→ **What to do**
Copy the part of the items that begins with the line containing "Task: Uncheck the rt-test--001 row checkbox" and ends with the line containing "Action: coord(287,414)", including both of those lines.

→ **The records**
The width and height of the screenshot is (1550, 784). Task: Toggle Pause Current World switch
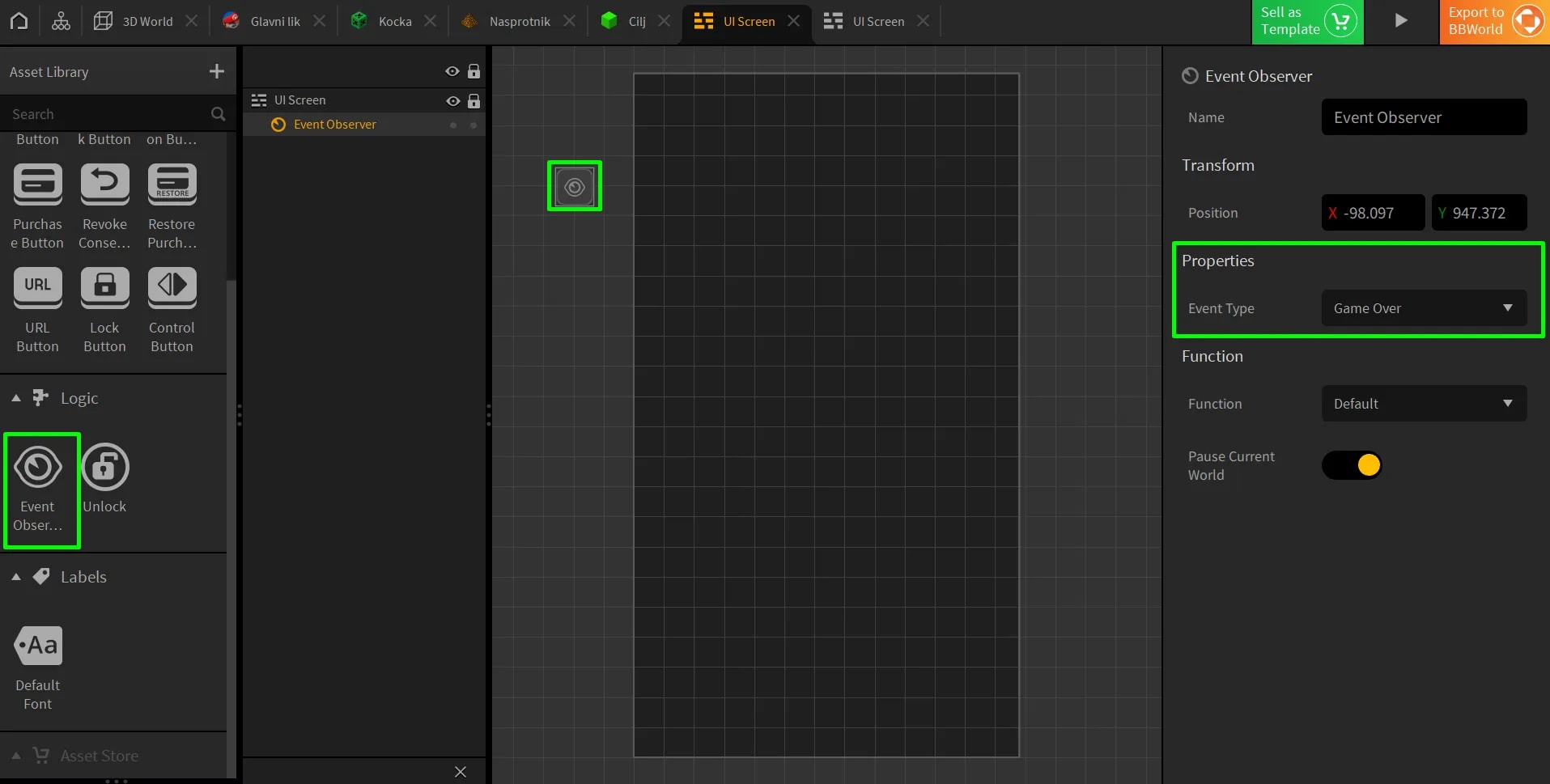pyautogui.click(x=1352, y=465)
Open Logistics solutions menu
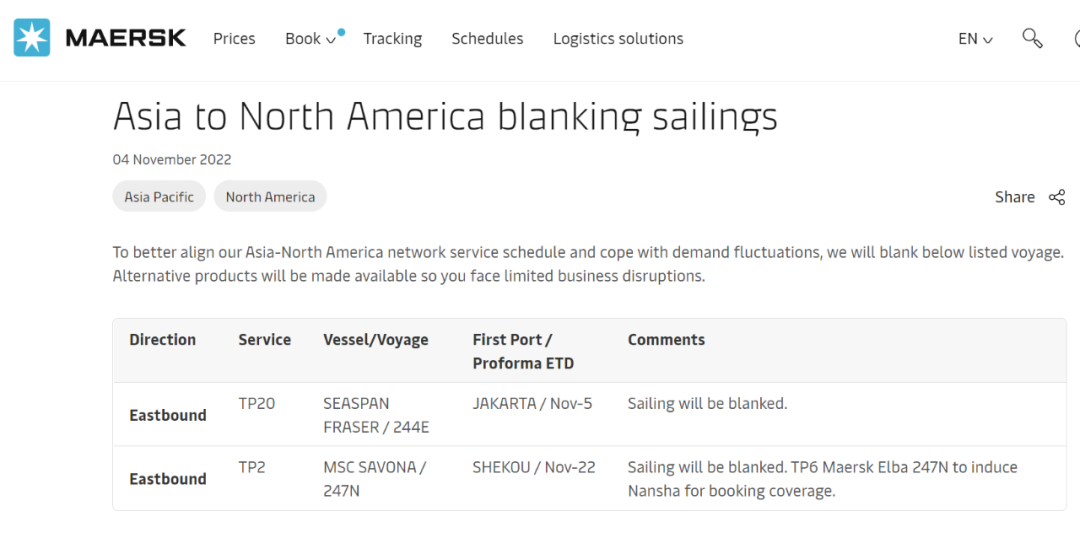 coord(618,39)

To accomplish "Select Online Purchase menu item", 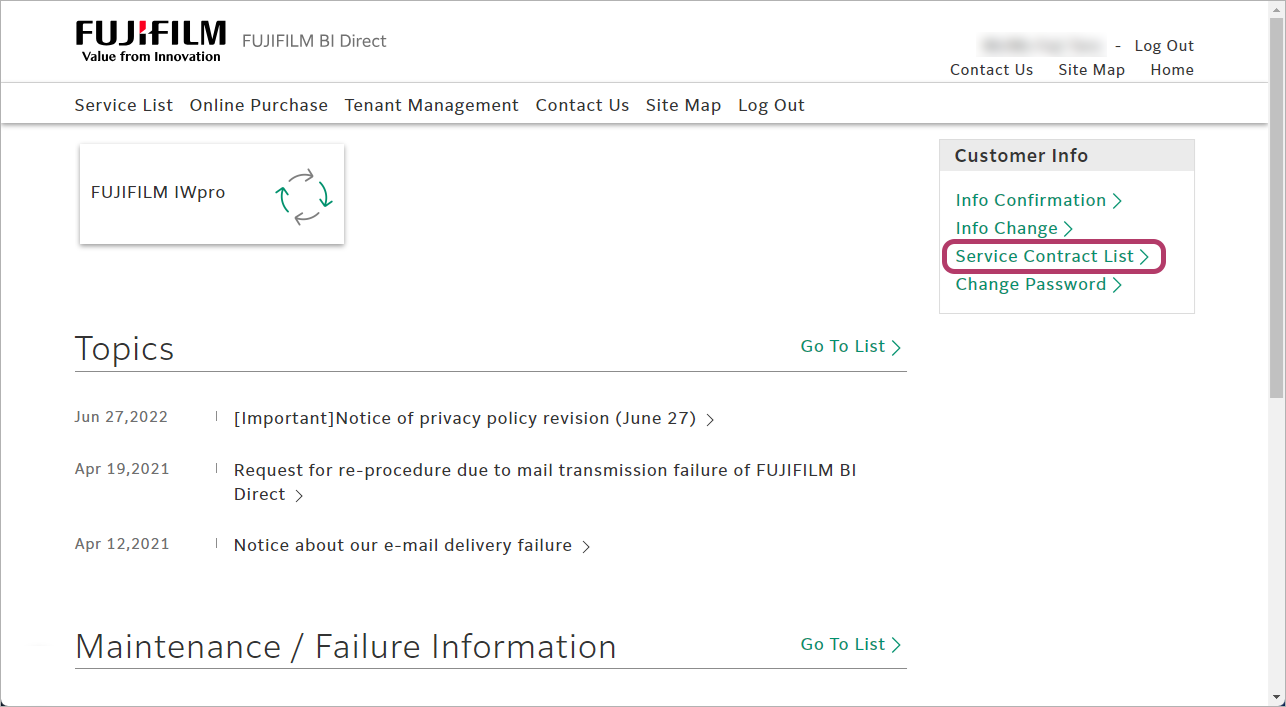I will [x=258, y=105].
--
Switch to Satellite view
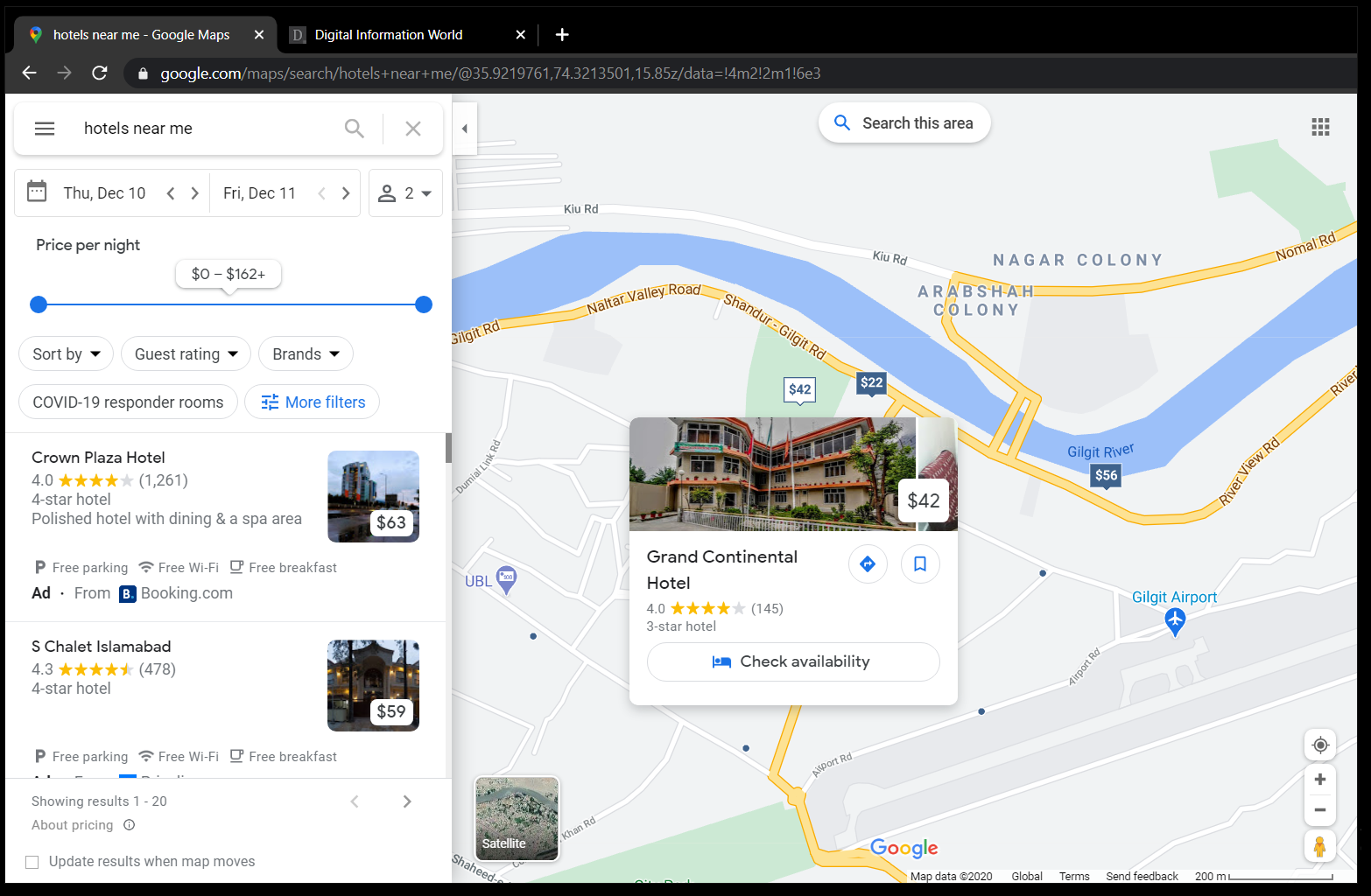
==
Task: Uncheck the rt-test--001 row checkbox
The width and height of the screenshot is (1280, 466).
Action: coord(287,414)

→ **In response**
Task: Uncheck the rt-test--001 row checkbox
The width and height of the screenshot is (1280, 466).
Action: coord(287,414)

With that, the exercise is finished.